Task brief. All of the records should be given back exactly and in full.

Source information.
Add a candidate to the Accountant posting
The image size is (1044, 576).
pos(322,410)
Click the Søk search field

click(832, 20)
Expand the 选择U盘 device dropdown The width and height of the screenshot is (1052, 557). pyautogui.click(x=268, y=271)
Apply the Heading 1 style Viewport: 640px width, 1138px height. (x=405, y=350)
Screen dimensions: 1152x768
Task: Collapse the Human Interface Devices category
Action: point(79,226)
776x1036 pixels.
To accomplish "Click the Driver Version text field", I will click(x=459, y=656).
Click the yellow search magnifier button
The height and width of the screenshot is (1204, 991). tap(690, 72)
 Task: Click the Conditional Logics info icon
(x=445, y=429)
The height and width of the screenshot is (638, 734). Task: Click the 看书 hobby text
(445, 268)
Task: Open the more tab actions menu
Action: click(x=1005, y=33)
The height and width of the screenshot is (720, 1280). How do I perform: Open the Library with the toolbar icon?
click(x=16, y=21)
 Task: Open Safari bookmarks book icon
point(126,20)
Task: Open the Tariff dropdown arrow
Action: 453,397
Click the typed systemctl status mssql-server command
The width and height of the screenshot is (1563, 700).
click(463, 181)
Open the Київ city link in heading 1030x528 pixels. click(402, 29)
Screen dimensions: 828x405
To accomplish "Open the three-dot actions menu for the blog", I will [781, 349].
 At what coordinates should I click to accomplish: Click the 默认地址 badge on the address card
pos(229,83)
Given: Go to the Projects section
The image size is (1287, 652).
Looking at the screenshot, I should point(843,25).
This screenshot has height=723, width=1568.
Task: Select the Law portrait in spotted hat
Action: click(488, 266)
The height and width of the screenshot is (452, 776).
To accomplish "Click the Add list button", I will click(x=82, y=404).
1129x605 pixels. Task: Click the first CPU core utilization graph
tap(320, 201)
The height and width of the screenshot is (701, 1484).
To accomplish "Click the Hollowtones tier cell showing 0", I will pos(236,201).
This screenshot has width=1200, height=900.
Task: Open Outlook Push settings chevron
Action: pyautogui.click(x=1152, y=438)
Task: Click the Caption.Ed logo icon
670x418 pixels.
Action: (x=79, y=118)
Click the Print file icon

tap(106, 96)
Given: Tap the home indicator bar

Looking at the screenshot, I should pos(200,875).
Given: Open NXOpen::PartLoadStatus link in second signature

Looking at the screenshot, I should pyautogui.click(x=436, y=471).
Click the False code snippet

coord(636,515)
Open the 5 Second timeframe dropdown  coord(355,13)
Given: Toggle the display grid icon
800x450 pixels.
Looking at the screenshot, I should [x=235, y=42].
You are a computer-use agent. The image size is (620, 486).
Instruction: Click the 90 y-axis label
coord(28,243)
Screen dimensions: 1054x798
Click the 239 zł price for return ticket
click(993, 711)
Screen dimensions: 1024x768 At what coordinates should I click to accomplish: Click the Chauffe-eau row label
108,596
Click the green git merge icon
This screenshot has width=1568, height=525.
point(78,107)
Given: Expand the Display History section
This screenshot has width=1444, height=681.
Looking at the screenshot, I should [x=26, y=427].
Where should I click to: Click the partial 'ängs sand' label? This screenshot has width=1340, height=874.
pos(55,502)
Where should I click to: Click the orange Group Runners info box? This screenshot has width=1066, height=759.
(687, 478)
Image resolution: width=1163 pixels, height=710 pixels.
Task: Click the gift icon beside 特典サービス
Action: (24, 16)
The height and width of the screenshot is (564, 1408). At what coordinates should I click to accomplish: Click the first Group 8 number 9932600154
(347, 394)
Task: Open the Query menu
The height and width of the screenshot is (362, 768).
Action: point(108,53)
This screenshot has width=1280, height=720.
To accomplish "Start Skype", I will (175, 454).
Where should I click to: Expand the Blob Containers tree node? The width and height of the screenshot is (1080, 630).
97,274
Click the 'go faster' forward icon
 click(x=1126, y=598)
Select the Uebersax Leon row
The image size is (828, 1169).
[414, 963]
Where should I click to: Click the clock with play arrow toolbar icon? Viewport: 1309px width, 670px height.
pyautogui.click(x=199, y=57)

Answer for the task.
Add a candidate to the Accountant posting
The image size is (1044, 576).
pos(322,410)
Click the Søk search field

click(832, 20)
Expand the 选择U盘 device dropdown The width and height of the screenshot is (1052, 557). pyautogui.click(x=268, y=271)
Apply the Heading 1 style Viewport: 640px width, 1138px height. (x=405, y=350)
Screen dimensions: 1152x768
Task: Collapse the Human Interface Devices category
Action: point(79,226)
776x1036 pixels.
To accomplish "Click the Driver Version text field", I will click(x=459, y=656).
Click the yellow search magnifier button
The height and width of the screenshot is (1204, 991). tap(690, 72)
 Task: Click the Conditional Logics info icon
(x=445, y=429)
The height and width of the screenshot is (638, 734). Task: Click the 看书 hobby text
(445, 268)
Task: Open the more tab actions menu
Action: click(x=1005, y=33)
The height and width of the screenshot is (720, 1280). How do I perform: Open the Library with the toolbar icon?
click(x=16, y=21)
 Task: Open Safari bookmarks book icon
point(126,20)
Task: Open the Tariff dropdown arrow
Action: 453,397
Click the typed systemctl status mssql-server command
The width and height of the screenshot is (1563, 700).
click(463, 181)
Open the Київ city link in heading 1030x528 pixels. click(402, 29)
Screen dimensions: 828x405
To accomplish "Open the three-dot actions menu for the blog", I will [781, 349].
 At what coordinates should I click to accomplish: Click the 默认地址 badge on the address card
pos(229,83)
Given: Go to the Projects section
The image size is (1287, 652).
Looking at the screenshot, I should point(843,25).
This screenshot has height=723, width=1568.
Task: Select the Law portrait in spotted hat
Action: click(488, 266)
The height and width of the screenshot is (452, 776).
To accomplish "Click the Add list button", I will click(x=82, y=404).
1129x605 pixels. Task: Click the first CPU core utilization graph
tap(320, 201)
The height and width of the screenshot is (701, 1484).
To accomplish "Click the Hollowtones tier cell showing 0", I will pos(236,201).
This screenshot has width=1200, height=900.
Task: Open Outlook Push settings chevron
Action: pyautogui.click(x=1152, y=438)
Task: Click the Caption.Ed logo icon
670x418 pixels.
Action: (x=79, y=118)
Click the Print file icon

tap(106, 96)
Given: Tap the home indicator bar

Looking at the screenshot, I should pos(200,875).
Given: Open NXOpen::PartLoadStatus link in second signature

Looking at the screenshot, I should pyautogui.click(x=436, y=471).
Click the False code snippet

coord(636,515)
Open the 5 Second timeframe dropdown  coord(355,13)
Given: Toggle the display grid icon
800x450 pixels.
Looking at the screenshot, I should [x=235, y=42].
You are a computer-use agent. The image size is (620, 486).
Instruction: Click the 90 y-axis label
coord(28,243)
Screen dimensions: 1054x798
Click the 239 zł price for return ticket
click(993, 711)
Screen dimensions: 1024x768 At what coordinates should I click to accomplish: Click the Chauffe-eau row label
108,596
Click the green git merge icon
This screenshot has width=1568, height=525.
point(78,107)
Given: Expand the Display History section
This screenshot has width=1444, height=681.
Looking at the screenshot, I should [x=26, y=427].
Where should I click to: Click the partial 'ängs sand' label? This screenshot has width=1340, height=874.
pos(55,502)
Where should I click to: Click the orange Group Runners info box? This screenshot has width=1066, height=759.
(687, 478)
Image resolution: width=1163 pixels, height=710 pixels.
Task: Click the gift icon beside 特典サービス
Action: (24, 16)
The height and width of the screenshot is (564, 1408). At what coordinates should I click to accomplish: Click the first Group 8 number 9932600154
(347, 394)
Task: Open the Query menu
The height and width of the screenshot is (362, 768).
Action: point(108,53)
This screenshot has width=1280, height=720.
To accomplish "Start Skype", I will (175, 454).
Where should I click to: Expand the Blob Containers tree node? The width and height of the screenshot is (1080, 630).
97,274
Click the 'go faster' forward icon
 click(x=1126, y=598)
Select the Uebersax Leon row
The image size is (828, 1169).
[414, 963]
Where should I click to: Click the clock with play arrow toolbar icon? Viewport: 1309px width, 670px height.
pyautogui.click(x=199, y=57)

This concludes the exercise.